━━━━━ Supplied information ━━━━━

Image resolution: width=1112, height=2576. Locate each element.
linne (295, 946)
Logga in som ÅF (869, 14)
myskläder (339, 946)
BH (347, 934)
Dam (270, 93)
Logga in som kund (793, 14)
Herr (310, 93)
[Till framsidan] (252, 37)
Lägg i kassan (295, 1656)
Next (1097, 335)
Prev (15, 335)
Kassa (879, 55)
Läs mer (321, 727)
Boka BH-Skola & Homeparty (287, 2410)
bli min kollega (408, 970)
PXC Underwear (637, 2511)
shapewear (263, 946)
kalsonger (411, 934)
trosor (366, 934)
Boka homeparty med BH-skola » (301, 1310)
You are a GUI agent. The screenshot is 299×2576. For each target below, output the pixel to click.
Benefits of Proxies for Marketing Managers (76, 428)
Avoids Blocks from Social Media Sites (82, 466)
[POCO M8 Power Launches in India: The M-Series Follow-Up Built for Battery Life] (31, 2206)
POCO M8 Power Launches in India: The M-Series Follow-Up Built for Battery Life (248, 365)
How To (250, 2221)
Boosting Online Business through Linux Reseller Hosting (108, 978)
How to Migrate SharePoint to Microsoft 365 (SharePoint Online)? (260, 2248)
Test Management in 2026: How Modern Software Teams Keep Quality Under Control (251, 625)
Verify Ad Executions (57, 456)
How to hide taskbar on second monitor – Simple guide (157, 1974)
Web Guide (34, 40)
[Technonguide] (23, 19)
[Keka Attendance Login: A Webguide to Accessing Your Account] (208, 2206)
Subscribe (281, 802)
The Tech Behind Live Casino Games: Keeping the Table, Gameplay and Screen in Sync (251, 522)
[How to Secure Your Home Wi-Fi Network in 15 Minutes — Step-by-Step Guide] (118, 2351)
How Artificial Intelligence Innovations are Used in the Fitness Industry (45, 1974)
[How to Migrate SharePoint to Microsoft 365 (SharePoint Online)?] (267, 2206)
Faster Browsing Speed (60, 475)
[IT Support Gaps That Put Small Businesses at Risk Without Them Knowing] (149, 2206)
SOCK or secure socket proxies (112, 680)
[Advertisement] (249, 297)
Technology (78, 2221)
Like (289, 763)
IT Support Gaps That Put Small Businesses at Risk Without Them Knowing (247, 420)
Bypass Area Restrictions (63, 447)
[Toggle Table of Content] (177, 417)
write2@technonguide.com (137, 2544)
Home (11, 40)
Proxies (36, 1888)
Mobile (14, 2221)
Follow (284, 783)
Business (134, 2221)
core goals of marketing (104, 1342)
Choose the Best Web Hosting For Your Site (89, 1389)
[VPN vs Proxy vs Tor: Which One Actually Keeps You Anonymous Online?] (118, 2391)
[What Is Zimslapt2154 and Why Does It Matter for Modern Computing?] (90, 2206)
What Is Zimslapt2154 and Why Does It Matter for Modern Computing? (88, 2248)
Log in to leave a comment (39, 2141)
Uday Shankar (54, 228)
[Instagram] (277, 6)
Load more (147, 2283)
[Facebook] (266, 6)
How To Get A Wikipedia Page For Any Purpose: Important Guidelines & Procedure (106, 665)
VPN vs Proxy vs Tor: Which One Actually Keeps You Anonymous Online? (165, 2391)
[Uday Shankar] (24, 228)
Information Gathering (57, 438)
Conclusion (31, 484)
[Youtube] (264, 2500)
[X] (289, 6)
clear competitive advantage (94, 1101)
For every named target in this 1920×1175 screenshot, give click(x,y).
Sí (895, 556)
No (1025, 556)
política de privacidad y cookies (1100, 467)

━━━━━

- [Directions for this task] In full and without edits, return the listing.

- [Finished task]
Image resolution: width=1112, height=2576. Locate each element.
linne (295, 946)
Logga in som ÅF (869, 14)
myskläder (339, 946)
BH (347, 934)
Dam (270, 93)
Logga in som kund (793, 14)
Herr (310, 93)
[Till framsidan] (252, 37)
Lägg i kassan (295, 1656)
Next (1097, 335)
Prev (15, 335)
Kassa (879, 55)
Läs mer (321, 727)
Boka BH-Skola & Homeparty (287, 2410)
bli min kollega (408, 970)
PXC Underwear (637, 2511)
shapewear (263, 946)
kalsonger (411, 934)
trosor (366, 934)
Boka homeparty med BH-skola » (301, 1310)
You are a GUI agent. The screenshot is 299×2576. For each target below, output the pixel to click.
Benefits of Proxies for Marketing Managers (76, 428)
Avoids Blocks from Social Media Sites (82, 466)
[POCO M8 Power Launches in India: The M-Series Follow-Up Built for Battery Life] (31, 2206)
POCO M8 Power Launches in India: The M-Series Follow-Up Built for Battery Life (248, 365)
How To (250, 2221)
Boosting Online Business through Linux Reseller Hosting (108, 978)
How to Migrate SharePoint to Microsoft 365 (SharePoint Online)? (260, 2248)
Test Management in 2026: How Modern Software Teams Keep Quality Under Control (251, 625)
Verify Ad Executions (57, 456)
How to hide taskbar on second monitor – Simple guide (157, 1974)
Web Guide (34, 40)
[Technonguide] (23, 19)
[Keka Attendance Login: A Webguide to Accessing Your Account] (208, 2206)
Subscribe (281, 802)
The Tech Behind Live Casino Games: Keeping the Table, Gameplay and Screen in Sync (251, 522)
[How to Secure Your Home Wi-Fi Network in 15 Minutes — Step-by-Step Guide] (118, 2351)
How Artificial Intelligence Innovations are Used in the Fitness Industry (45, 1974)
[How to Migrate SharePoint to Microsoft 365 (SharePoint Online)?] (267, 2206)
Faster Browsing Speed (60, 475)
[IT Support Gaps That Put Small Businesses at Risk Without Them Knowing] (149, 2206)
SOCK or secure socket proxies (112, 680)
[Advertisement] (249, 297)
Technology (78, 2221)
Like (289, 763)
IT Support Gaps That Put Small Businesses at Risk Without Them Knowing (247, 420)
Bypass Area Restrictions (63, 447)
[Toggle Table of Content] (177, 417)
write2@technonguide.com (137, 2544)
Home (11, 40)
Proxies (36, 1888)
Mobile (14, 2221)
Follow (284, 783)
Business (134, 2221)
core goals of marketing (104, 1342)
Choose the Best Web Hosting For Your Site (89, 1389)
[VPN vs Proxy vs Tor: Which One Actually Keeps You Anonymous Online?] (118, 2391)
[What Is Zimslapt2154 and Why Does It Matter for Modern Computing?] (90, 2206)
What Is Zimslapt2154 and Why Does It Matter for Modern Computing? (88, 2248)
Log in to leave a comment (39, 2141)
Uday Shankar (54, 228)
[Instagram] (277, 6)
Load more (147, 2283)
[Facebook] (266, 6)
How To Get A Wikipedia Page For Any Purpose: Important Guidelines & Procedure (106, 665)
VPN vs Proxy vs Tor: Which One Actually Keeps You Anonymous Online? (165, 2391)
[Uday Shankar] (24, 228)
Information Gathering (57, 438)
Conclusion (31, 484)
[Youtube] (264, 2500)
[X] (289, 6)
clear competitive advantage (94, 1101)
For every named target in this 1920×1175 screenshot, give click(x,y).
Sí (895, 556)
No (1025, 556)
política de privacidad y cookies (1100, 467)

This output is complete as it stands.